(Problem to work on):
Copy exactly the lines of the records below, and only those lines, beginning with the line that contains "Sandra Betancourt:​Los Millennials" and ending with the line that contains "Innovacion (251, 2277)".

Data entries
((

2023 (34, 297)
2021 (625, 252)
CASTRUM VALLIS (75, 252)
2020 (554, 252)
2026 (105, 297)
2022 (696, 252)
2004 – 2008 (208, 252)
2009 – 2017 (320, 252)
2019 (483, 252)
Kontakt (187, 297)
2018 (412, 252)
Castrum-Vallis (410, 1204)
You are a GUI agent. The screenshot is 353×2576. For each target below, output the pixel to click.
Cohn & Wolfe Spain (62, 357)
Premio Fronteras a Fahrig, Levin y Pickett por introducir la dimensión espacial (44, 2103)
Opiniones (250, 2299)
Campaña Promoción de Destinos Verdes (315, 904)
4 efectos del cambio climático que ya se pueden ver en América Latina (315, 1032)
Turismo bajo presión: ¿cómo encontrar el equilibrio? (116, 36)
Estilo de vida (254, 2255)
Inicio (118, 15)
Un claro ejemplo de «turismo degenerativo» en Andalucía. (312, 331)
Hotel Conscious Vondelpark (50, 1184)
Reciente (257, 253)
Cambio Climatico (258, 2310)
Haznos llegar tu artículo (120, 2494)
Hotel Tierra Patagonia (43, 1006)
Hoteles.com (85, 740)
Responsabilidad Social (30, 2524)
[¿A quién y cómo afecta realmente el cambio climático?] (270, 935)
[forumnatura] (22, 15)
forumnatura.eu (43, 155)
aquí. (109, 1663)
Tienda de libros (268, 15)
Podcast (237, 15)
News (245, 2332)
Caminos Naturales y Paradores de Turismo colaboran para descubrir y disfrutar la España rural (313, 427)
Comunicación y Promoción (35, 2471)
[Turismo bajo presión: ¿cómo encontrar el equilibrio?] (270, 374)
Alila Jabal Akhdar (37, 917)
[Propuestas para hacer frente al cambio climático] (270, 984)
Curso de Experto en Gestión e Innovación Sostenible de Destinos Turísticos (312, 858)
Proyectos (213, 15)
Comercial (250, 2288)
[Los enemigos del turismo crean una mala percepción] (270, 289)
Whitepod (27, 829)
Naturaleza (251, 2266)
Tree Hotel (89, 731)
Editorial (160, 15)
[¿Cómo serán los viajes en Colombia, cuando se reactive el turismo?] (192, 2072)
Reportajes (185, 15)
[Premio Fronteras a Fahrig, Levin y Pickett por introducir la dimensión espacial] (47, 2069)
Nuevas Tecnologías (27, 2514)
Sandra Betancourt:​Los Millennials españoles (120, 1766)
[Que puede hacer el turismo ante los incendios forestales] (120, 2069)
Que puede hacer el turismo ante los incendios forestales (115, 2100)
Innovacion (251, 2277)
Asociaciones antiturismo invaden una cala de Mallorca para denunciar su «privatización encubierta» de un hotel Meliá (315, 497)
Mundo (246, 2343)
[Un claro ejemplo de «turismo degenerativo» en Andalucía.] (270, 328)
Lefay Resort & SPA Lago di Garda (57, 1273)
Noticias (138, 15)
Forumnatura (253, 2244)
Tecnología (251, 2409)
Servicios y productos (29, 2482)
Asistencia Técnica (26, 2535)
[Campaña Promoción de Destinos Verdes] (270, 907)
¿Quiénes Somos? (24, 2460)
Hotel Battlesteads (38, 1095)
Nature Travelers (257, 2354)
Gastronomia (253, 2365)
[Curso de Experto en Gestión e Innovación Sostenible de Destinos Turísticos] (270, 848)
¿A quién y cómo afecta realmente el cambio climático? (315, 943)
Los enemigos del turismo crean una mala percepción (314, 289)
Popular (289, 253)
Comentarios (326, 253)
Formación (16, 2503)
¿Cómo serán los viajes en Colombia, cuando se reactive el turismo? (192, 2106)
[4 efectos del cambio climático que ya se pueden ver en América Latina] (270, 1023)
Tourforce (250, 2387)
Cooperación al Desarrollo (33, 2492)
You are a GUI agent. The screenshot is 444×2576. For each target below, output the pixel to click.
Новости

))

(Task solution):
Sandra Betancourt:​Los Millennials españoles (120, 1766)
[Que puede hacer el turismo ante los incendios forestales] (120, 2069)
Que puede hacer el turismo ante los incendios forestales (115, 2100)
Innovacion (251, 2277)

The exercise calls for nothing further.